HEALING FOR LEVEL TWO:
Curing the Deeper Infection Trusting “from the heart” God’s program of pity and forgiveness. “Faith” is nothing more than trusting God’s Forgiveness. Christ himself is God’s Word of forgiveness to us. So then that means trusting Christ’s word & action of forgiveness toward us, trusting that this is LIFE itself, and thus the way to live our entire life – at all 3 levels: with God, with ourselves, with other people.
HEALING FOR LEVEL ONE:
Life with New Symptoms – Living our Daily Life by Forgiveness. Living out in the world by trusting Christ’s “forgiveness-with-no-limits.” So we can also live by forgiveness-with-no-limits in relationship with all siblings (=Christians). Also with those not-yet siblings, but who might just become such siblings by virtue of our MbM with them. When our “old” heart asks, “How many times?” The new heart says: “No Limit.”

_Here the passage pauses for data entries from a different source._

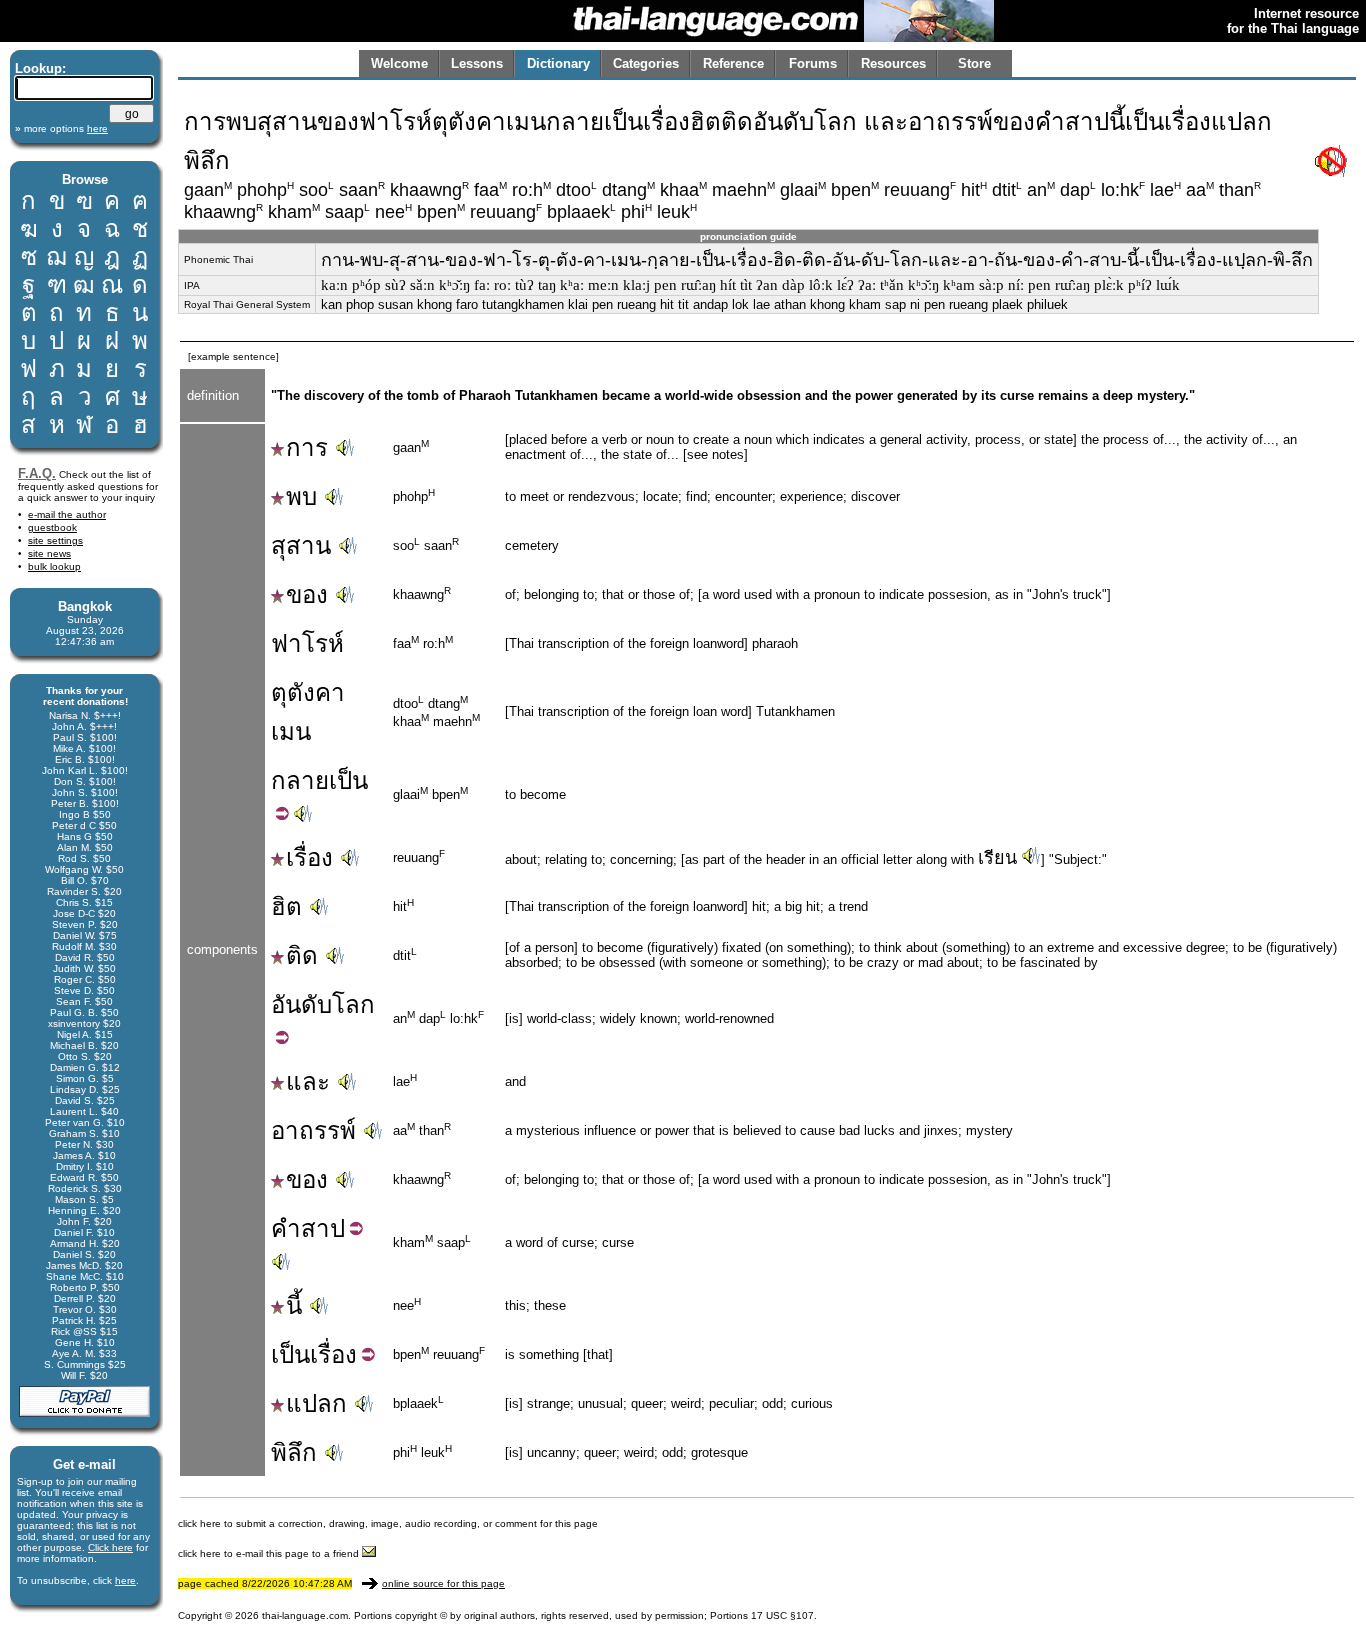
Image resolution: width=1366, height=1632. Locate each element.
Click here (110, 1547)
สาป (323, 1228)
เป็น (348, 780)
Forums (813, 63)
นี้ (294, 1305)
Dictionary (558, 63)
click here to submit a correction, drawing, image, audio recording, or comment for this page (388, 1523)
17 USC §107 (782, 1615)
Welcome (399, 63)
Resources (893, 63)
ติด (302, 955)
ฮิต (286, 906)
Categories (646, 63)
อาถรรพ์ (313, 1130)
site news (49, 553)
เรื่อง (309, 857)
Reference (733, 63)
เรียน (997, 858)
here (125, 1580)
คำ (286, 1228)
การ (307, 447)
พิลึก (294, 1452)
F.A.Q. (37, 473)
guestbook (52, 527)
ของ (307, 594)
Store (974, 63)
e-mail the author (67, 514)
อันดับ (301, 1004)
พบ (301, 496)
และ (308, 1081)
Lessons (477, 63)
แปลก (316, 1403)
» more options (61, 128)
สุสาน (301, 545)
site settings (55, 540)
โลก (353, 1004)
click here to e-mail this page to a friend (270, 1553)
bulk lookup (54, 566)
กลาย (300, 780)
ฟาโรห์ (307, 643)
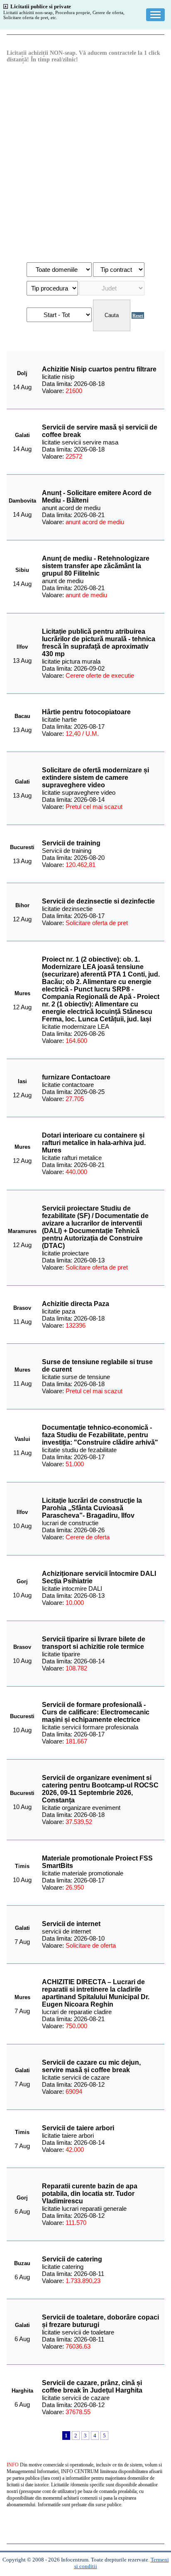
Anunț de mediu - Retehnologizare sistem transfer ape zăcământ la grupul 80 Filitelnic (95, 566)
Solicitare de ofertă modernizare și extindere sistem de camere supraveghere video (95, 778)
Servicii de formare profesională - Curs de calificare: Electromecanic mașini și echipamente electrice (95, 1712)
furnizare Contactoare (76, 1077)
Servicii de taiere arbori (78, 2128)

The “old” creation, of course, operates on “Pay what you owe,” namely, the law of fairness and reciprocity. (If there is any forgiveness practiced in such fairness, it is always “limited” to what would be a “fair” amount.) Question: will we get into trouble in the “old” world when we live by forgiveness? Undoubtedly. But forgiveness is now the way God “lives” with us. It is the “lifestyle” of the Living God. “Pay what you owe” is the “lifestyle” of Death. So forgiveness really is the only way “to live.”